Thursday, July 29, 2010

powershell shortcut

Just thought this was cool.
Suppose you want to monitor or know or look at some applications running on a remote server through Windows Task manger.
You could rdp to the box, then start the task scheduler UI and look at them.
or you could open a command prompt (assuming you have powershell installed) and run:

schtasks.exe /query /S /U /P

you'll get a list of everything scheduled that you have privs to see, including Next Run time and Status.
This doesn't only include things in the task scheduler but even system processes scheduled to run. For example, things from
Folder: \Microsoft\Windows\Tcpip
like
IpAddressConflict1

Pretty cool stuff.

Sunday, July 18, 2010

worflow timeouts

just thought this was strange and it took me a bit of debugging so I thought I'd share.

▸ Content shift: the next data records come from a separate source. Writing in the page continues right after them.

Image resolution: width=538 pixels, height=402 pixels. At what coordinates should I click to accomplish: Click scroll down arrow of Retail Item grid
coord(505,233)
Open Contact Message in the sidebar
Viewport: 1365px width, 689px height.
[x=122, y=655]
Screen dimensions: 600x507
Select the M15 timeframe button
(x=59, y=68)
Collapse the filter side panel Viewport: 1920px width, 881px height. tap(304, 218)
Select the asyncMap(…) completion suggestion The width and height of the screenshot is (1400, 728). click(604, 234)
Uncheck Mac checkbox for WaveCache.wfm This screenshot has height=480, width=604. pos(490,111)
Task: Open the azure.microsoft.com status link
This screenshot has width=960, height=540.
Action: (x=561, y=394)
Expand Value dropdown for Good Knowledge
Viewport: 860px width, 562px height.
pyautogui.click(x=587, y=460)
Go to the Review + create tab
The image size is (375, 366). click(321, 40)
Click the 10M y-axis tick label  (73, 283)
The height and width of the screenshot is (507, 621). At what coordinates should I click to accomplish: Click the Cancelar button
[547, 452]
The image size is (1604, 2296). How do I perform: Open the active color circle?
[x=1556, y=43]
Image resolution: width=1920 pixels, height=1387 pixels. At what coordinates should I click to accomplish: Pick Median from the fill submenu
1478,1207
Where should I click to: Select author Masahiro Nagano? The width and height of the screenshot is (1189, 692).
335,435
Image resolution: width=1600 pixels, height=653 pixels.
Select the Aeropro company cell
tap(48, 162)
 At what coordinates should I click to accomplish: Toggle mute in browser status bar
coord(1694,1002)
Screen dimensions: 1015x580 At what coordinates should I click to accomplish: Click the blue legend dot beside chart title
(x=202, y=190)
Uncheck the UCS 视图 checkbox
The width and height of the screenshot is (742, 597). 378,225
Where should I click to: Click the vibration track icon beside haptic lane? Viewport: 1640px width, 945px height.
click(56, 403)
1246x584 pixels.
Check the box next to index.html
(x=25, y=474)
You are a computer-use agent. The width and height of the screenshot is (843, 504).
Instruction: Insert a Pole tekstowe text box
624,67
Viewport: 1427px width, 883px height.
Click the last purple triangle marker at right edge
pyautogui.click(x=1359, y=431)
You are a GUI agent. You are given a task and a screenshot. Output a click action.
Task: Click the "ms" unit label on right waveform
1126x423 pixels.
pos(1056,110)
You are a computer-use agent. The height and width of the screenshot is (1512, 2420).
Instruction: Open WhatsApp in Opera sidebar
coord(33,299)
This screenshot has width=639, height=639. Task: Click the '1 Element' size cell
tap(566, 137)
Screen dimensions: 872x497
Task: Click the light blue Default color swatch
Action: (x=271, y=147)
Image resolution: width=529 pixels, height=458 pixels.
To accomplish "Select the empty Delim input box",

Suppose you have a workflow that does database updates -- say SqlServer. Now your Sql updates have timeouts. So does your workflow. But these two timeouts are unrelated. If your Sql time out is longer than your workflow one, you can find yourself in the situation that your workflow times out before your query finishes. It's an easy mistake to make, especially if you have multiple people working on it or if you are using some of the default values and it's not obvious what the timeouts are.

There are a series of delegates you set up for workflows: OnWorkflowAborted, OnWorkflowCompleted, OnWorkflowTerminated, etc.

You'd think -- or at least I did -- that one of the delegate methods would fire if the workflow timed out. But it's not true. Instead, the workflow returns false when the wait handle is set. So :

bool Ok = waitHandle.WaitOne(WORKFLOW_TIMEOUT) ;

in case of a time out, Ok is set to false. And that's the only indication that the flow timed out.

So you need to do something like
if (waitHandle.WaitOne(WORKFLOW_TIMEOUT))
...
else // <-- timeout
// do timeout logic.

What I think is even more interesting is that I couldn't find this in any of the sample workflow code I saw on the web. Really, most of it doesn't even set a timeout, which is probably "not optimal" (i.e., "really dumb").
But even the code that does set the time out, never checks to see if it actually has timed out.

Anyway, thought this may help someone sometime, so I'd post it.

--kevin


Friday, July 9, 2010

a while

I've been kinda busy and neglecting this blog. My bad. I've got a few geek thoughts to document about Windows Workflow and some TSql things that are pretty cool. Also been playing with Studio2010 a bit.
If I can get that documented this weekend, I will.

Until then, I ran across this quote from Einstein. At first I blew by it, but then I realized how it fits software development. The quote is:
"A clever person solves a problem. A wise person avoids it."

The part that's always disappointed me about IT is that cleverness is rewarded but wisdom is not. If you write terrible code that blows up and you work all weekend to fix it, you're a hero. A friend was telling me that Intel used to reward people for the number of bugs they found. Unfortunately, the people they rewarded were the people who were writing the code to begin with. The clever people added a lot of very complex bugs and then were heroes for finding them. And they got a bonus for each one.
I've seen that. One of my prior employers used to give spot bonuses for extra work. The people who won them were always the folks who did crappy work, but then would work all weekend to fix the problems it caused. I remember a couple cases where the systems were so bad, that they asked me to take a look at them. I corrected the issues, so that they didn't fail anymore. And I got... nothin'. Not even an "atta-boy".

Of course, on the positive side, I got to sleep at nights, since my stuff didn't blow.